Decomposition (percentage and p.values) of the inertia according to geography and climate (partialled out for geography).

	RDA Component	Cattle (Fst = 0.177)		Sheep (Fst = 0.144)
		% Inertia	p -Value	%	p -Value
Geog (Lat*Long)	RDA1	7.5	0.03	11.5	< 0.01
	RDA2	4.6	0.66	8.1	0.02
	RDA3	2.6	0.97	6.7	0.14
	Total	14.7		26.3
Clim|Geog	RDA1	6	0.09	7.5	0.18
	RDA2	4.1	0.56	4.8	0.74
	Total	10.1		12.3

The genomic architecture of these two species is complex due to a combination of several factors, including the heterogeneous predomestication genomic pool, the European diffusion via different spatiotemporal migration routes, and the subsequent admixture with both wild counterparts (Bos primigeneus for cattle, mouflon for sheep) and local populations [38,44,45,46].

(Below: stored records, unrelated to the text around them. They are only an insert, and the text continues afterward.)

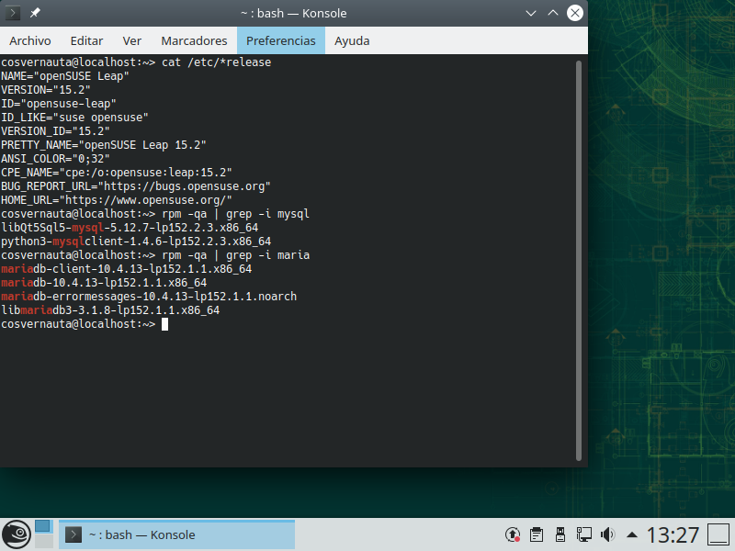This screenshot has height=551, width=735.
Task: Click the Konsole icon in the title bar
Action: click(x=13, y=13)
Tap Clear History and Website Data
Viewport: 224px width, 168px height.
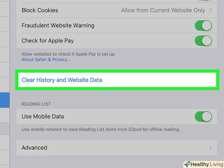[62, 80]
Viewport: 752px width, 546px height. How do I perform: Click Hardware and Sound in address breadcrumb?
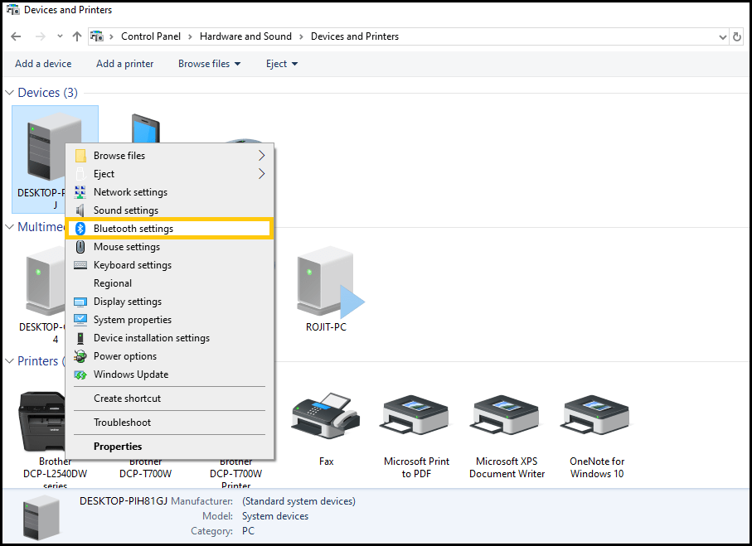(245, 36)
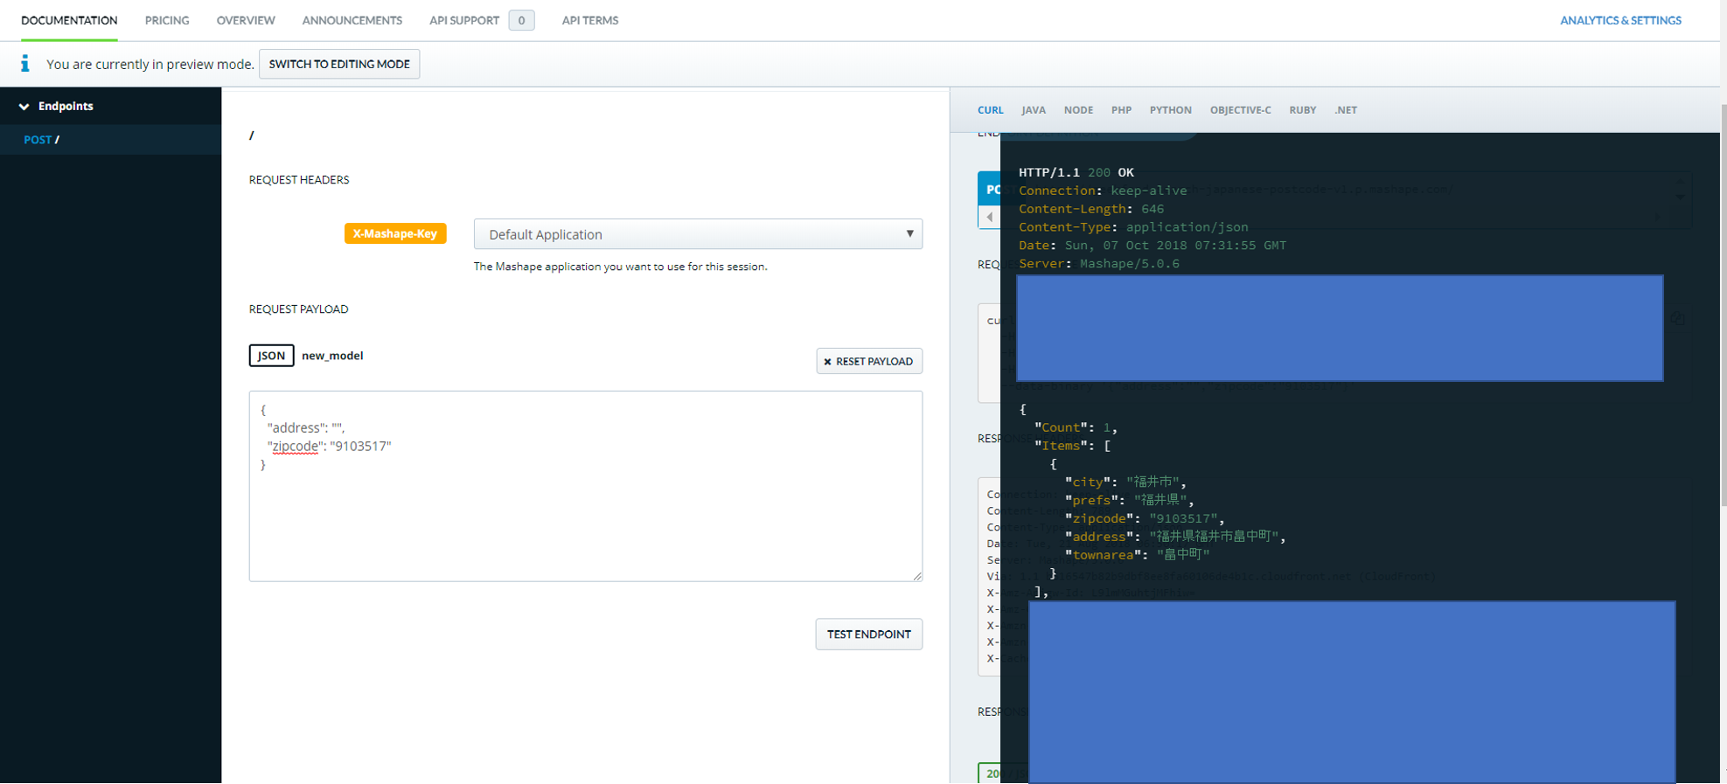Click the X-Mashape-Key orange badge
Image resolution: width=1727 pixels, height=784 pixels.
(395, 234)
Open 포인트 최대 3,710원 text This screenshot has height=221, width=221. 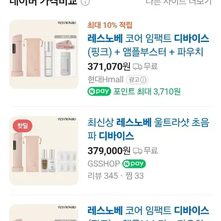coord(147,92)
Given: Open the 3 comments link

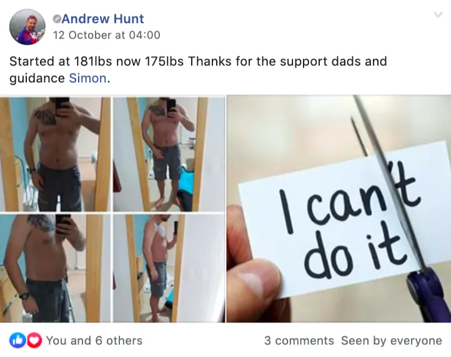Looking at the screenshot, I should (299, 341).
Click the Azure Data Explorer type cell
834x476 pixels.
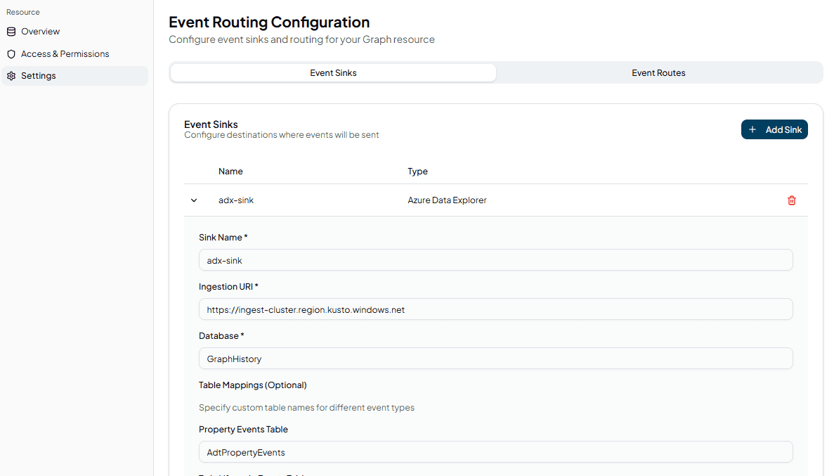(447, 200)
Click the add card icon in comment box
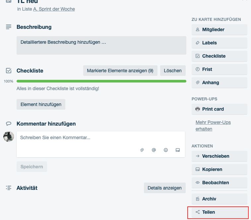 [x=178, y=150]
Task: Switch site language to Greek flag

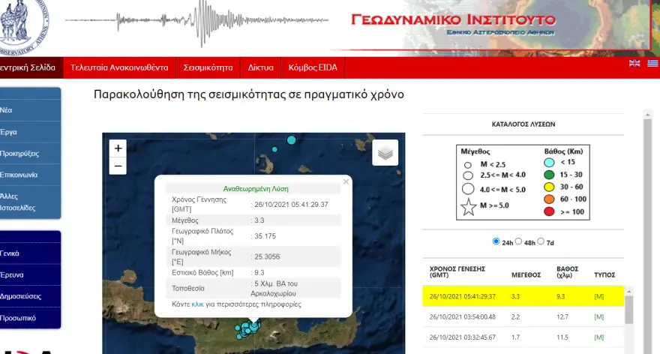Action: click(x=653, y=64)
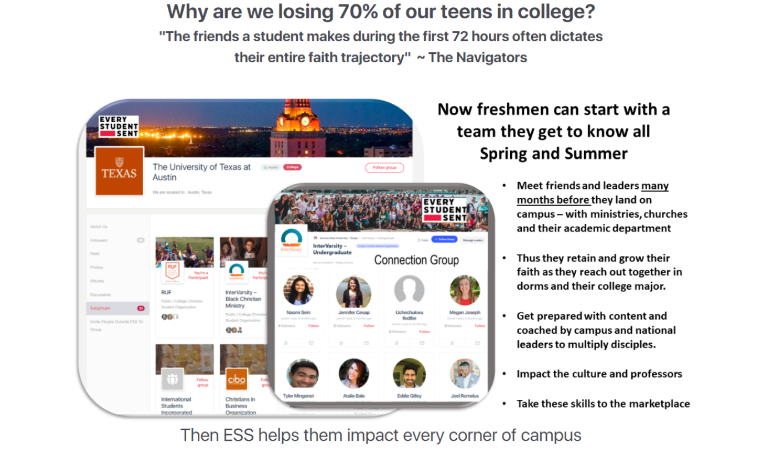Click the Texas university logo tile
Viewport: 784px width, 457px height.
119,171
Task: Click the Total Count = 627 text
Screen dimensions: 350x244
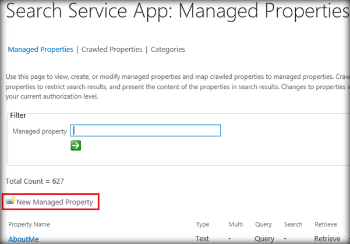Action: click(x=34, y=182)
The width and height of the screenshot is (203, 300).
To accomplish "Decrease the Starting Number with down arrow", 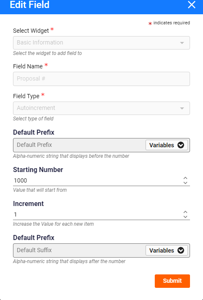I will coord(185,183).
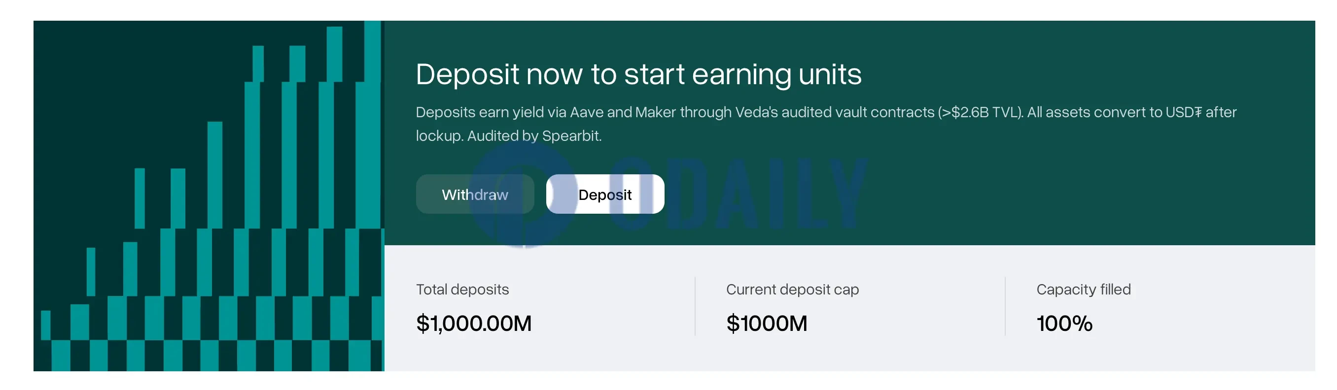
Task: Click the "Total deposits" label
Action: pyautogui.click(x=462, y=289)
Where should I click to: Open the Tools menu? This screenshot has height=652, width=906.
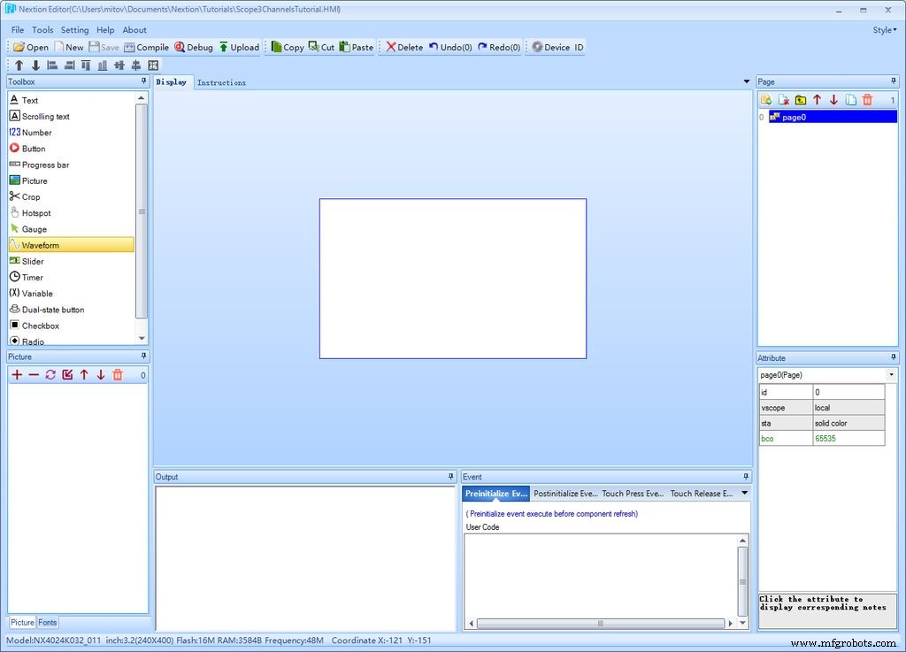[x=42, y=30]
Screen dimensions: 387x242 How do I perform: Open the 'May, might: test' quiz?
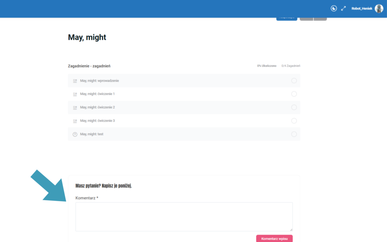pos(92,134)
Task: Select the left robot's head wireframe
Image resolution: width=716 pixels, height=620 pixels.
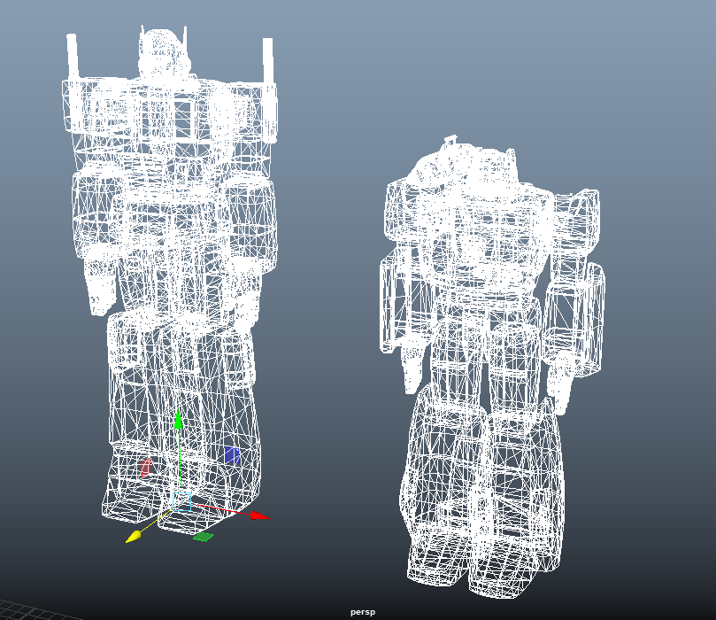Action: [161, 53]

However, the fact that we found higher values of inertia in sheep than those in cattle could be related to several factors. First, an active role of different evolutionary trajectories during the domestication diffusion processes cannot be ruled out. For example, compared to other domestic species such as goats, current sheep breeds derive from an important cradle of genetic heterogeneity [47]. Second, although both species with their corresponding breed diversity have a longstanding history in the Italian peninsula, biological and productive specificities render the farming of the two species very different. In this context, traditional extensive sheep farming centred on vertical and horizontal transhumance may have reduced the genetic flow between distant geographic areas; this, in turn, increased isolation and genetic discontinuities while generating a latitudinal cline, especially in central Apennine areas where long-range transhumance has historically played a dominant role. On the other hand, the weaker geographic structure of cattle breeds seems to reflect the differential diffusion across the Italian Peninsula, confirming the Podolian cattle as the main genetically distinct group of breeds.

Concerning the climatic dimension, we found no significant values in either species except for Clim2 (second PC from the climatic PCA), which isolated Tuscany breeds from the others. However, when looking at the absolute values, in this case, sheep also showed slightly higher inertia, which might reflect increased susceptibility to environmental factors in shaping genetic diversity in this species [48]. In particular, considering the climatic dimension through bubble plots, sheep seem to be more influenced by climatic differences along the longitudinal west–east axis; for cattle, we did not find a pattern that could be easily attributed to climate, as the Tuscan breeds were the only strongly differentiated ones.

4. Conclusions

Cattle and sheep have always been an integral and important part of human society, as cattle provide large amounts of milk and meat per reared unit, and sheep can fruitfully exploit large marginal areas. Nevertheless, a comparative framework aimed at disentangling the effect of climate and geography on the genome of these two species is still lacking. The availability of genomic data from local Italian sheep and cattle breeds allowed for us to propose a comparison procedure for the evaluation of the spatial–climatic dimensions of the overall genetic diversity. This procedure was based on the description of space with geographic coordinates, and on a bivariate summary of climatic variables through PCA on bioclimatic data. Lastly, the genetic structure was examined with redundancy analysis as a function of the above-mentioned two factors of geography and climate. This spatial modelling is rather simple and limited to linear trend effects. However, it allowed for us to build a common spatial reference among species, and then to appreciate how or if the environment generally had differently shaped the genetic diversity in these two species. The outlined results highlight some critical issues when studying highly structured populations, and can hinder attributing the observed genetic structure purely to climate even after partialling out geography. Further studies using either other livestock species or different geographic areas are desirable in order to have a better overview of how climate and geography might have impacted the current biodiversity at the genomic level.